Locate the line that contains "1072 (356, 2177)" in the entries below, then repeat it and every following line through the line that contains "Entrepreneurship (233, 2454)", exactly, and no others.

Given data below:

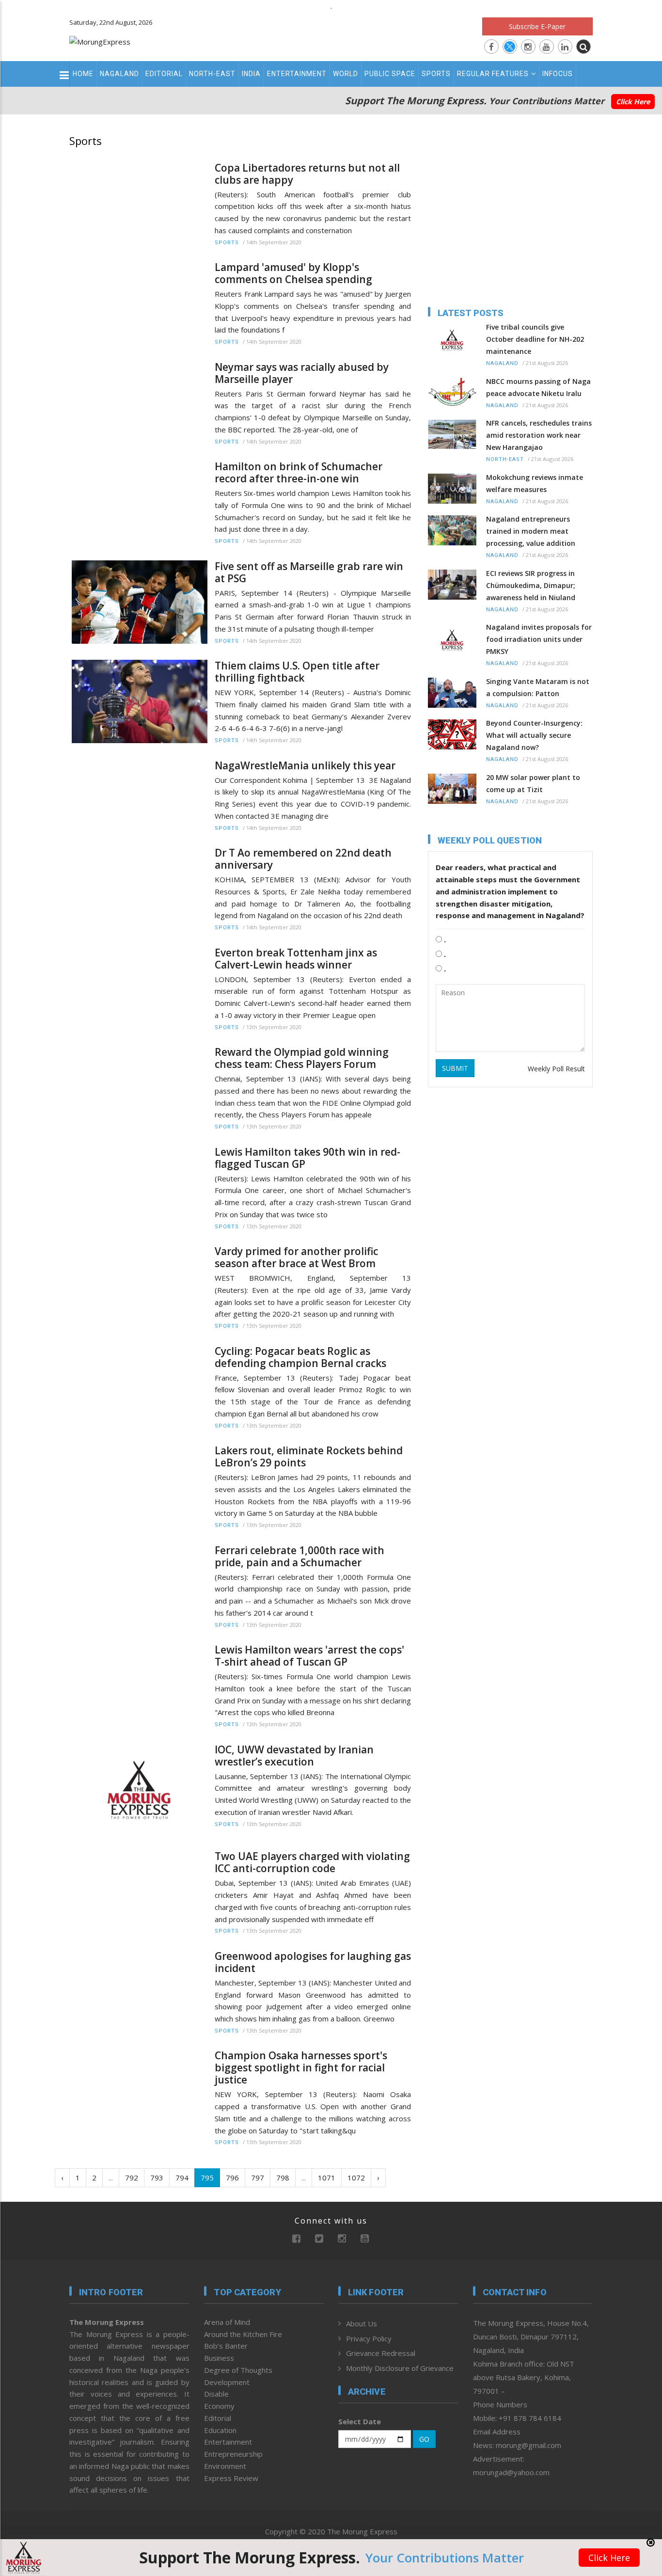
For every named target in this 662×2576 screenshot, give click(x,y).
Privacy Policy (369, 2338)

End of Given data.
Given data below:

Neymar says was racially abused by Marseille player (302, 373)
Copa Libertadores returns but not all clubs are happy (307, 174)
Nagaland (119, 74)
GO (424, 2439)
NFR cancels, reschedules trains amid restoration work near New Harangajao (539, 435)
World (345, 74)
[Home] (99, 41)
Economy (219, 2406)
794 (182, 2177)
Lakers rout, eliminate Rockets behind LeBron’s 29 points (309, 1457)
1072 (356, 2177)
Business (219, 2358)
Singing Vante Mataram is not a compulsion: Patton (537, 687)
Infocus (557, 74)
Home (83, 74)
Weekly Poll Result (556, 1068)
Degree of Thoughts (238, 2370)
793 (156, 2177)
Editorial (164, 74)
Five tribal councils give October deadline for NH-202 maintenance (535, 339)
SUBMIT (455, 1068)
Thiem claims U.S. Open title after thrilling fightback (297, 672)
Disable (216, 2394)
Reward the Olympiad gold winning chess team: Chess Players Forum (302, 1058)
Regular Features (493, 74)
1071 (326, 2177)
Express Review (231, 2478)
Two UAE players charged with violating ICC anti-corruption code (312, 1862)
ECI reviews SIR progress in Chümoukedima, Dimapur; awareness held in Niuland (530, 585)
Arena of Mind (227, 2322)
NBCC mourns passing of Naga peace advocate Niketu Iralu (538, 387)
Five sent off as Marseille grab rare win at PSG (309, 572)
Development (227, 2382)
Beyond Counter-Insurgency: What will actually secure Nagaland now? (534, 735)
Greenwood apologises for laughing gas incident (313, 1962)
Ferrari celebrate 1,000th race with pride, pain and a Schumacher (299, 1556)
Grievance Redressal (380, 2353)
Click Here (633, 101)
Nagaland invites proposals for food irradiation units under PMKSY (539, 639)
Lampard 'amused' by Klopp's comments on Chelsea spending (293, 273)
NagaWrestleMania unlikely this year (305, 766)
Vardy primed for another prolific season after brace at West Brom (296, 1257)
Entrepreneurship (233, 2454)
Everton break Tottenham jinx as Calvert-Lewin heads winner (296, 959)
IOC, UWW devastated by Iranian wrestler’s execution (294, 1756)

End of Given data.

Answer to the problem >>
1072 (356, 2177)
Business (219, 2358)
Singing Vante Mataram is not a compulsion: Patton (537, 687)
Infocus (557, 74)
Home (83, 74)
Weekly Poll Result (556, 1068)
Degree of Thoughts (238, 2370)
793 (156, 2177)
Editorial (164, 74)
Five tribal councils give October deadline for NH-202 maintenance (535, 339)
SUBMIT (455, 1068)
Thiem claims U.S. Open title after thrilling fightback (297, 672)
Disable (216, 2394)
Reward the Olympiad gold winning chess team: Chess Players Forum (302, 1058)
Regular Features (493, 74)
1071 (326, 2177)
Express Review (231, 2478)
Two UAE players charged with violating ICC anti-corruption code (312, 1862)
ECI reviews SIR progress in Chümoukedima, Dimapur; awareness held in Niuland (530, 585)
Arena of Mind (227, 2322)
NBCC mourns passing of Naga peace advocate Niketu Iralu (538, 387)
Five sent off as Marseille grab rare win at PSG (309, 572)
Development (227, 2382)
Beyond Counter-Insurgency: What will actually secure Nagaland now? (534, 735)
Greenwood apologises for laughing gas incident (313, 1962)
Ferrari celebrate 1,000th race with pride, pain and a Schumacher (299, 1556)
Grievance Redressal (380, 2353)
Click Here (633, 101)
Nagaland invites proposals for food irradiation units under PMKSY (539, 639)
Lampard 'amused' by Klopp's comments on Chelsea spending (293, 273)
NagaWrestleMania unlikely this year (305, 766)
Vardy primed for another prolific season after brace at West Brom (296, 1257)
Entrepreneurship (233, 2454)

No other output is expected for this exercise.